Glad to see you take the leap! (I launched preemptible VMs at Google and have admired your work from afar)
Cool! We use preemptible VMs a lot in SageMathCloud -- they are extremely useful for big mathematics computations, which are often easily resumed.
I hate to be that guy, but this needs to be said. The guy on page 15 was right. Sage should have at least put a little more effort into their applications, because if it did, it would be much more popular and thus more developed.

Back in 2011 or so, as a young undergrad, I latched onto sage and used it for an undergrad research project. My BS was from a tiny university (one year, I was the only Physics major in the school)..and I tried to turn all my friends and profs onto sage, being small meant there was no dept. standard, so I tried to impress it on the dept. (3 people really) but they stuck with mathematica because sage didn't even have an easy to use ode solver! For pete's sake... I understand that sage is a niche project for the math community, but if that's the case, that's the only place you'll find funding and devs from.

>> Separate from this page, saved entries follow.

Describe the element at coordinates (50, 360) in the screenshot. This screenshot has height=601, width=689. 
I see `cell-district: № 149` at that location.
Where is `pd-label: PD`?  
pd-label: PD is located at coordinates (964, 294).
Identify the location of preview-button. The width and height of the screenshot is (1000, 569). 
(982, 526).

This is often said here amongst the startup nerds: make sure you have an audience willing to pay. Hey, many of us in the "more applied community" would love to have a FOSS tool that rivals mathematica, we exist! But it needs to do things well, or at least well enough that in linear combination with the fact that it is open source, the overall goodness vector for the project's value has a timelike norm. Then, we'd clamor for it, you get downloads, and one day, the funders will go, "hey, that's good shit right there, I better be a part of it!"

They don't need to do things for others, or for others' interest. But then, no one should be surprised when such efforts don't get funding. I mean, doing something niche implies that less people will be interested which implies that less people will fund it, right? It's almost a direct consequence of choosing to serve a niche.

As a developer who has recently begun contributing to SageMath, I have to concur with this comment. It's taken me some time to realize the extent to which Sage is geared toward pure mathematicians. The recent changes, for example, in Sage's piecewise() function have made it much less friendly in numerical evaluation than Mathematica's Piecewise[]. If Sage is to have a wider audience, transitions between symbolics and numerics need to become much more expedient.

Perhaps I can help in making that happen. And so might other people reading this thread!

Please, please help! We desperately need input from you and people with similar numerical/applied experience. Sage is geared toward pure math, only since that's the backend of nearly all the contributors. But our mission statement has always made it clear that we very much want Sage to be of value outside of pure math.